Epitaxial Films as Model Platform for Understanding Compositionally Complex Electrocatalysts

TL;DR

This paper introduces epitaxial films as a crystallographically-defined model system to study compositionally complex electrocatalysts, enabling detailed structure-activity analysis and advancing rational catalyst design.

Contribution

It presents a method to create epitaxial, multi-element films with controlled composition and surface quality, facilitating correlative multi-scale characterization of electrocatalysts.

Findings

Successful fabrication of smooth, epitaxial Ir-Pd-Pt-Rh-Ru films on sapphire.

Demonstration of nanoscale structure-activity mapping using combined microscopy techniques.

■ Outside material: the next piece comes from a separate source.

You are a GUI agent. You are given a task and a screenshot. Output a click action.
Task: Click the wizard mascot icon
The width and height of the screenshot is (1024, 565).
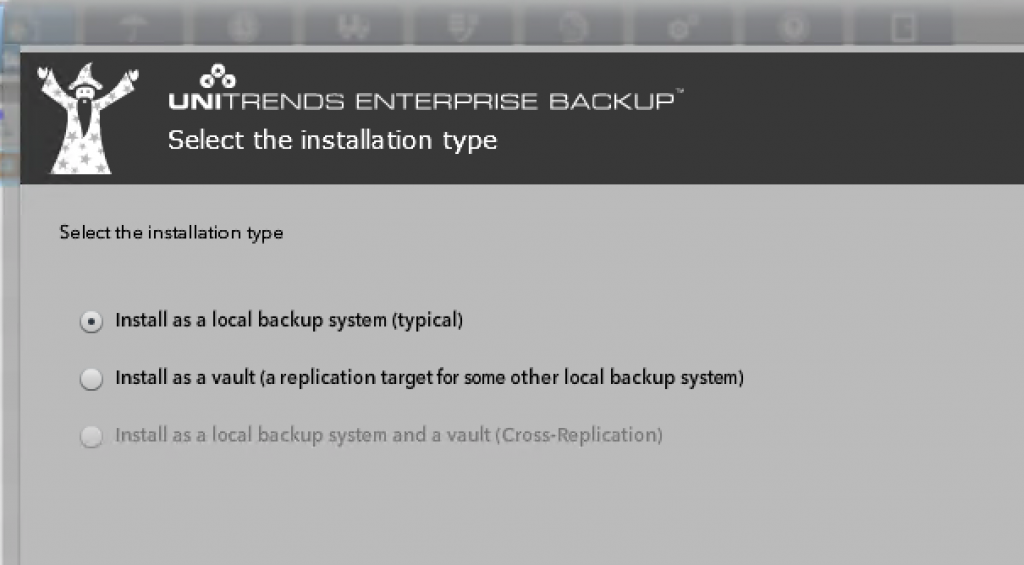click(x=87, y=119)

Establishment of a versatile platform for fundamental studies of complex electrocatalyst surfaces.

Abstract

Compositionally complex solid solutions provide a unique route for engineering high-performance electrocatalysts, where the polyelemental surface composition can be seamlessly tuned to optimize activity, selectivity, and stability. However, the mechanistic understanding of these electrocatalysts remains limited by the lack of a model system with a crystallographically-defined surface that is compatible with correlative, multi-scale characterization. Here, we present epitaxial films as a model platform for studying compositionally complex electrocatalysts. Using magnetron sputtering, we realize (111) epitaxial Ir-Pd-Pt-Rh-Ru films on (0001) sapphire substrate via a (111) Pt buffer layer, confirmed by X-ray diffraction and transmission electron microscopy. The growth approach is applicable across a broad composition range and produces smooth surfaces (root mean square roughness < 1 nm) with micrometer-sized grains in the nanoscale films. With these films, we demonstrate direct structure-activity mapping at the nanoscale through precise co-localization using micro-indents and performing correlative atomic force microscopy, electron backscatter diffraction, and scanning electrochemical cell microscopy. Our work establishes a model platform for fundamental scalebridging characterization and paves the way for rational design of compositionally complex electrocatalysts.